The White House’s top spokesman refused on Monday to wade into the controversy over Democratic nominee Hillary Clinton’s health a day after she was rushed from a 9/11 ceremony and her campaign admitted to a case of walking pneumonia.
“I don’t have any advice to dispense” to the campaigns on how to handle questions about their candidate’s health, press secretary Josh Earnest said.
Dating back to his 2008 campaign, then-Sen. Barack Obama chose to have his doctor sum up Obama’s health in a memo that was shared with the media, Earnest said. Obama has continued to do so since assuming office, indicating what he considers the appropriate way to handle questions about his health, Earnest said.
However, it is up to Clinton, GOP nominee Donald Trump and Libertarian nominee Gary Johnson to decide how much to disclose about their own health, Earnest said.

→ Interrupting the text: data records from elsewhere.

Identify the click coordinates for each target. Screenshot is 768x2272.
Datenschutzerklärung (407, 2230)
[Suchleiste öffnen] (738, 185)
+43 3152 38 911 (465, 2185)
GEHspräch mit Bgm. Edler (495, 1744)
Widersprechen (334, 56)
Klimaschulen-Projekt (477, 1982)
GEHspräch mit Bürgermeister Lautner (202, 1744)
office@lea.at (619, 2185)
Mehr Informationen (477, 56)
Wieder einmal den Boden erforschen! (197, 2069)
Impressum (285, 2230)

“There’s a reason we have a long tradition in this country” of candidates letting voters know their overall health status while running for office, Earnest said. Voters want to know and believe they are entitled to the information. “But I don’t have any advice to dispense” on the subject, he said.
Earnest also dodged a question about whether Clinton should have revealed her diagnosis once she learned about it on Friday, and said nothing that has happened changes Obama’s mind that she is the best person to replace him.